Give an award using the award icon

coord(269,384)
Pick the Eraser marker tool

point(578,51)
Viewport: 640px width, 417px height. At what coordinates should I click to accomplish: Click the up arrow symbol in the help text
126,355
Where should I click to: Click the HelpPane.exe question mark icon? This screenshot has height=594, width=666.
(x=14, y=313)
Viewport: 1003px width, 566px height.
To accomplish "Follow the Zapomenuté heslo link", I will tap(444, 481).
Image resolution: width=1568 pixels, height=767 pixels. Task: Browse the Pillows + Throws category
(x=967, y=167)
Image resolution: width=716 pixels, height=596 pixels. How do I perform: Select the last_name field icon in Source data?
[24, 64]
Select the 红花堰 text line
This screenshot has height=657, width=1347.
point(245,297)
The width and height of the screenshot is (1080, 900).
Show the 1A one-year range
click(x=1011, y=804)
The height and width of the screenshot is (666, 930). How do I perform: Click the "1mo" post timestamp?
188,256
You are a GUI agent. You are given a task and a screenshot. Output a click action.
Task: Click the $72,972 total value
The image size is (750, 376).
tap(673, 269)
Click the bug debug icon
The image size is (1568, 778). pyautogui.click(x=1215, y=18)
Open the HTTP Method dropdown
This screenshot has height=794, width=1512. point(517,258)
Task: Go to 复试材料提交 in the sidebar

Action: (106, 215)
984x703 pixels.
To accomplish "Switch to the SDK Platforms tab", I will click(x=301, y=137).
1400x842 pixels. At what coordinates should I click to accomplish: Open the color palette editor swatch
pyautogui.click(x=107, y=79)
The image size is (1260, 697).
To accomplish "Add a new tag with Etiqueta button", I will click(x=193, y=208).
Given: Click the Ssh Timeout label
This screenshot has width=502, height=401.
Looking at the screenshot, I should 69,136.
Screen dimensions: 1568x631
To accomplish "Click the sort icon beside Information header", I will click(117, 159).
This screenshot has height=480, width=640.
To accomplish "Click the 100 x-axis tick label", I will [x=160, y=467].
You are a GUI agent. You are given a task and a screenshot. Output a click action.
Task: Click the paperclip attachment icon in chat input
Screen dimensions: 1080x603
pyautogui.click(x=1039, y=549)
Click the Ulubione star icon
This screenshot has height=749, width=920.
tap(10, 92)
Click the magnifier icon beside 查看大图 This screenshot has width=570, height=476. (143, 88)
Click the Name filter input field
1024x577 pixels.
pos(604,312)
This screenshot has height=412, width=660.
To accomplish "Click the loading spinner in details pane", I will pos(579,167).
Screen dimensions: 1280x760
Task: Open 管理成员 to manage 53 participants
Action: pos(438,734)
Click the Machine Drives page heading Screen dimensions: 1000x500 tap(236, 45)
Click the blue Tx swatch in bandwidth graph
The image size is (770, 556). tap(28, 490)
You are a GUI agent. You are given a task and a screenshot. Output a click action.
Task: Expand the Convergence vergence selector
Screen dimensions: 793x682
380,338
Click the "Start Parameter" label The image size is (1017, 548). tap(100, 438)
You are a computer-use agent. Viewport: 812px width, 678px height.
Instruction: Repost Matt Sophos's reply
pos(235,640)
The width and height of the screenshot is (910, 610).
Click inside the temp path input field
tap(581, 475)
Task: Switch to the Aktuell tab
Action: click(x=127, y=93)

============================================================

▸ **Exercise aim**
Copy each line of the data above without altering a single character.

▸ **Response to the task**
Give an award using the award icon

coord(269,384)
Pick the Eraser marker tool

point(578,51)
Viewport: 640px width, 417px height. At what coordinates should I click to accomplish: Click the up arrow symbol in the help text
126,355
Where should I click to: Click the HelpPane.exe question mark icon? This screenshot has height=594, width=666.
(x=14, y=313)
Viewport: 1003px width, 566px height.
To accomplish "Follow the Zapomenuté heslo link", I will tap(444, 481).
Image resolution: width=1568 pixels, height=767 pixels. Task: Browse the Pillows + Throws category
(x=967, y=167)
Image resolution: width=716 pixels, height=596 pixels. How do I perform: Select the last_name field icon in Source data?
[24, 64]
Select the 红花堰 text line
This screenshot has height=657, width=1347.
point(245,297)
The width and height of the screenshot is (1080, 900).
Show the 1A one-year range
click(x=1011, y=804)
The height and width of the screenshot is (666, 930). How do I perform: Click the "1mo" post timestamp?
188,256
You are a GUI agent. You are given a task and a screenshot. Output a click action.
Task: Click the $72,972 total value
The image size is (750, 376).
tap(673, 269)
Click the bug debug icon
The image size is (1568, 778). pyautogui.click(x=1215, y=18)
Open the HTTP Method dropdown
This screenshot has height=794, width=1512. point(517,258)
Task: Go to 复试材料提交 in the sidebar

Action: (106, 215)
984x703 pixels.
To accomplish "Switch to the SDK Platforms tab", I will click(x=301, y=137).
1400x842 pixels. At what coordinates should I click to accomplish: Open the color palette editor swatch
pyautogui.click(x=107, y=79)
The image size is (1260, 697).
To accomplish "Add a new tag with Etiqueta button", I will click(x=193, y=208).
Given: Click the Ssh Timeout label
This screenshot has width=502, height=401.
Looking at the screenshot, I should 69,136.
Screen dimensions: 1568x631
To accomplish "Click the sort icon beside Information header", I will click(117, 159).
This screenshot has height=480, width=640.
To accomplish "Click the 100 x-axis tick label", I will [x=160, y=467].
You are a GUI agent. You are given a task and a screenshot. Output a click action.
Task: Click the paperclip attachment icon in chat input
Screen dimensions: 1080x603
pyautogui.click(x=1039, y=549)
Click the Ulubione star icon
This screenshot has height=749, width=920.
tap(10, 92)
Click the magnifier icon beside 查看大图 This screenshot has width=570, height=476. (143, 88)
Click the Name filter input field
1024x577 pixels.
pos(604,312)
This screenshot has height=412, width=660.
To accomplish "Click the loading spinner in details pane", I will pos(579,167).
Screen dimensions: 1280x760
Task: Open 管理成员 to manage 53 participants
Action: pos(438,734)
Click the Machine Drives page heading Screen dimensions: 1000x500 tap(236, 45)
Click the blue Tx swatch in bandwidth graph
The image size is (770, 556). tap(28, 490)
You are a GUI agent. You are given a task and a screenshot. Output a click action.
Task: Expand the Convergence vergence selector
Screen dimensions: 793x682
380,338
Click the "Start Parameter" label The image size is (1017, 548). tap(100, 438)
You are a computer-use agent. Viewport: 812px width, 678px height.
Instruction: Repost Matt Sophos's reply
pos(235,640)
The width and height of the screenshot is (910, 610).
Click inside the temp path input field
tap(581, 475)
Task: Switch to the Aktuell tab
Action: click(x=127, y=93)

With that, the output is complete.